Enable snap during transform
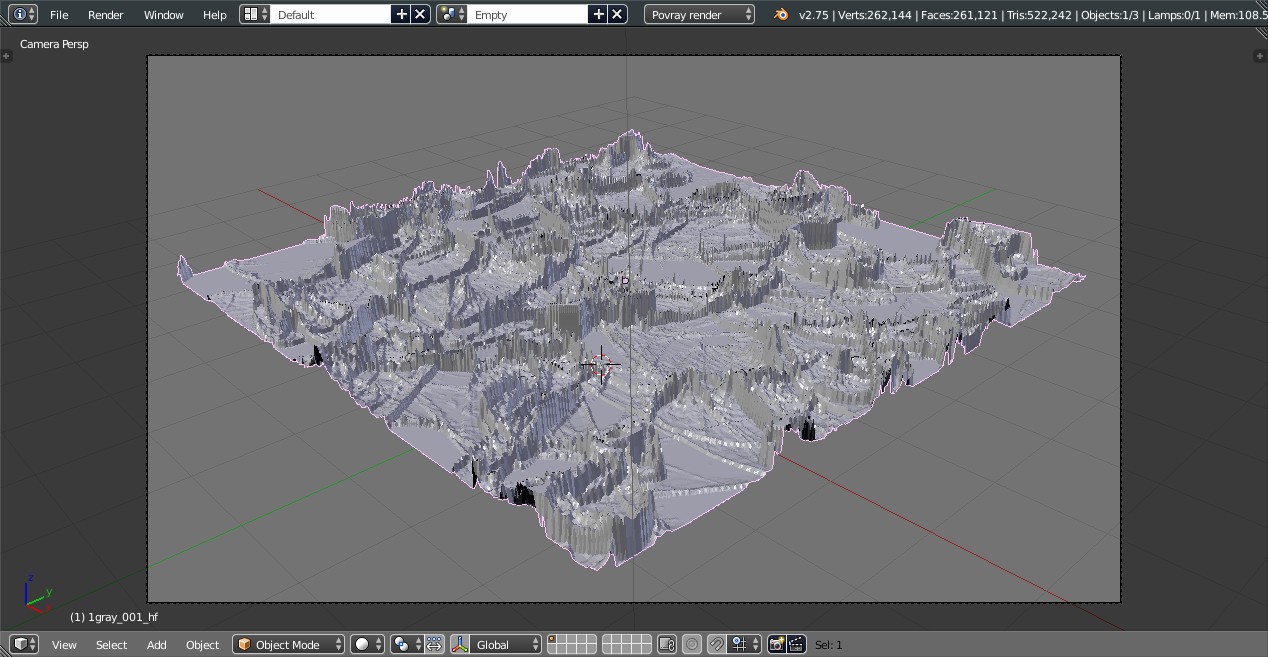The height and width of the screenshot is (657, 1268). (716, 645)
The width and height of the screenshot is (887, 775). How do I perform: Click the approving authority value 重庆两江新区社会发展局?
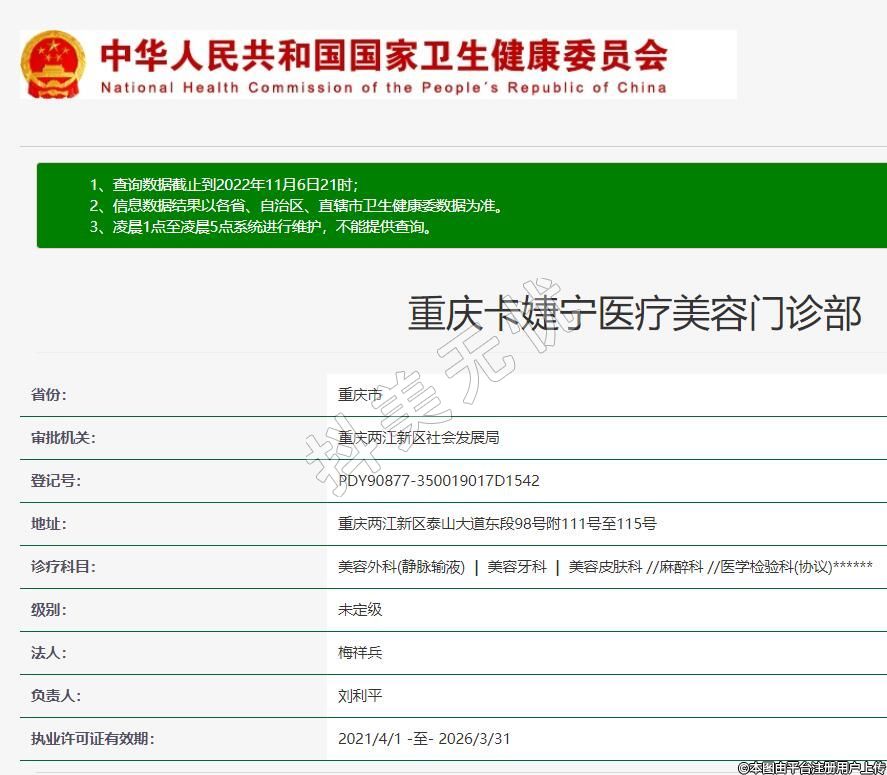418,438
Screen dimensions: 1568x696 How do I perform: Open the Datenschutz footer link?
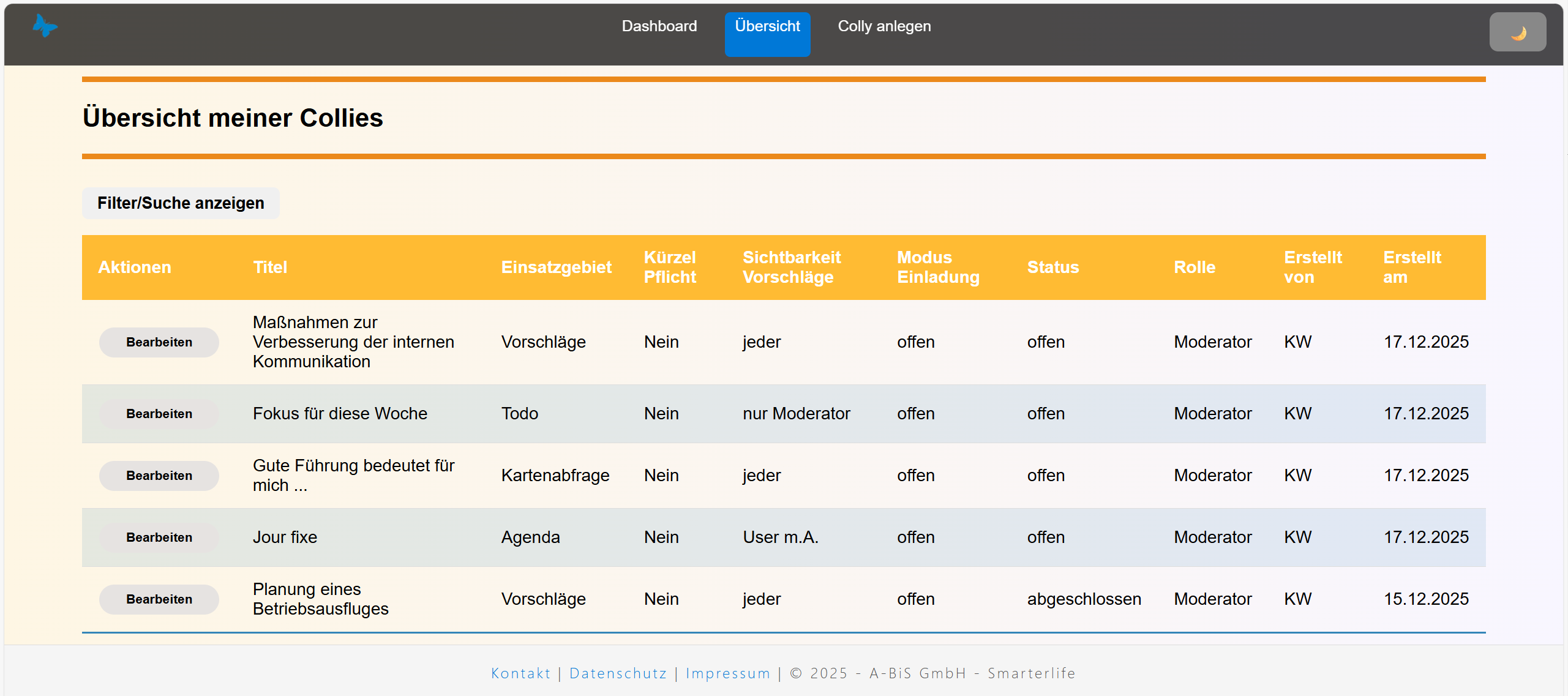click(618, 673)
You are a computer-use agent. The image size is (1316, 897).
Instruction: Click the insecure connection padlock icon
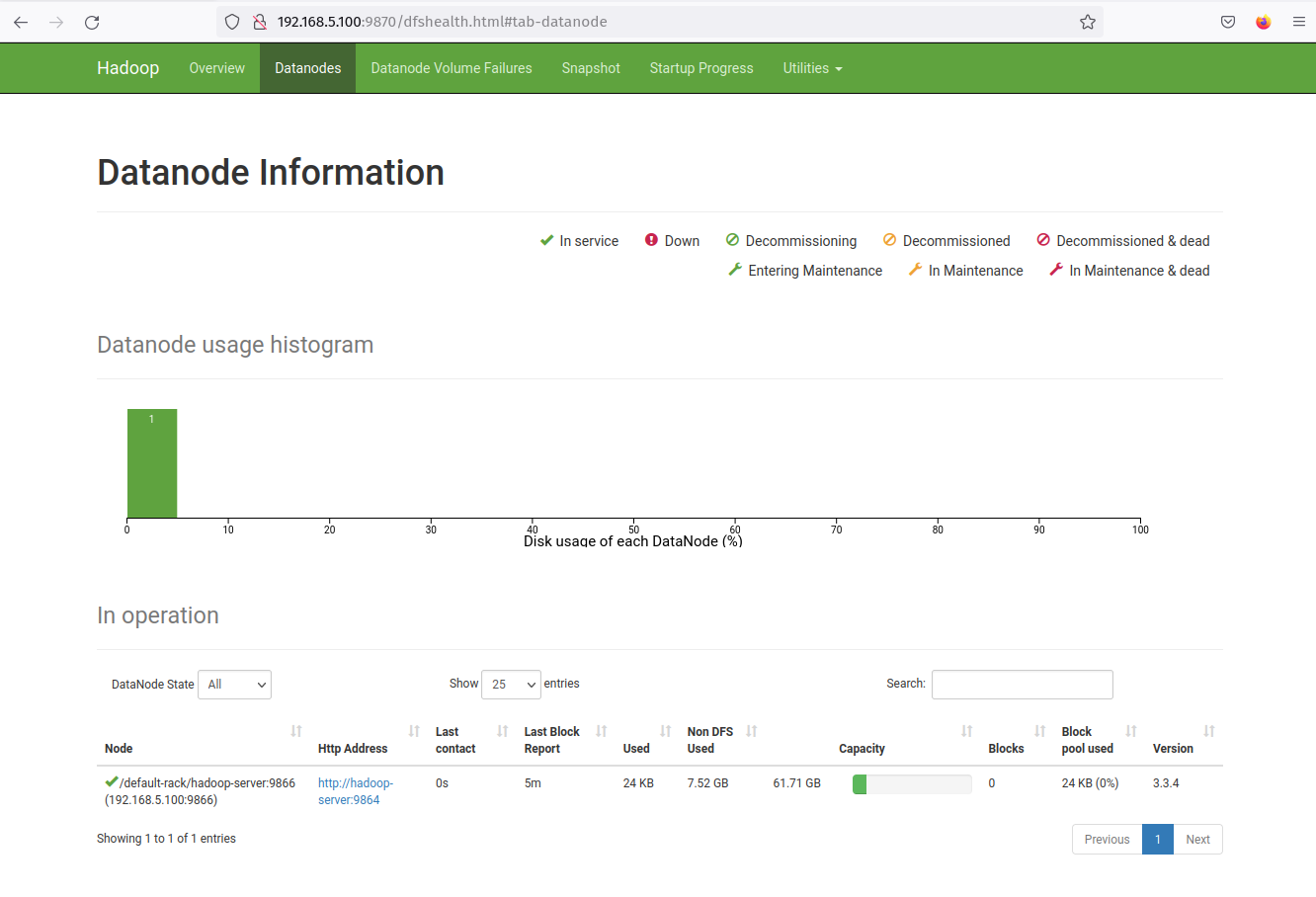coord(259,22)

• WHAT IS REQUIRED: Replace "How do I perform" with "How can I do" throughout the items above and write them out again with nothing else changed. Leave out the pictures.

• EXERCISE RESULT:
Enable snap during transform
The height and width of the screenshot is (657, 1268). (716, 645)
The width and height of the screenshot is (887, 775). How can I do: Click the approving authority value 重庆两江新区社会发展局?
418,438
Screen dimensions: 1568x696 How can I do: Open the Datenschutz footer link?
click(618, 673)
You are a computer-use agent. The image size is (1316, 897).
Instruction: Click the insecure connection padlock icon
coord(259,22)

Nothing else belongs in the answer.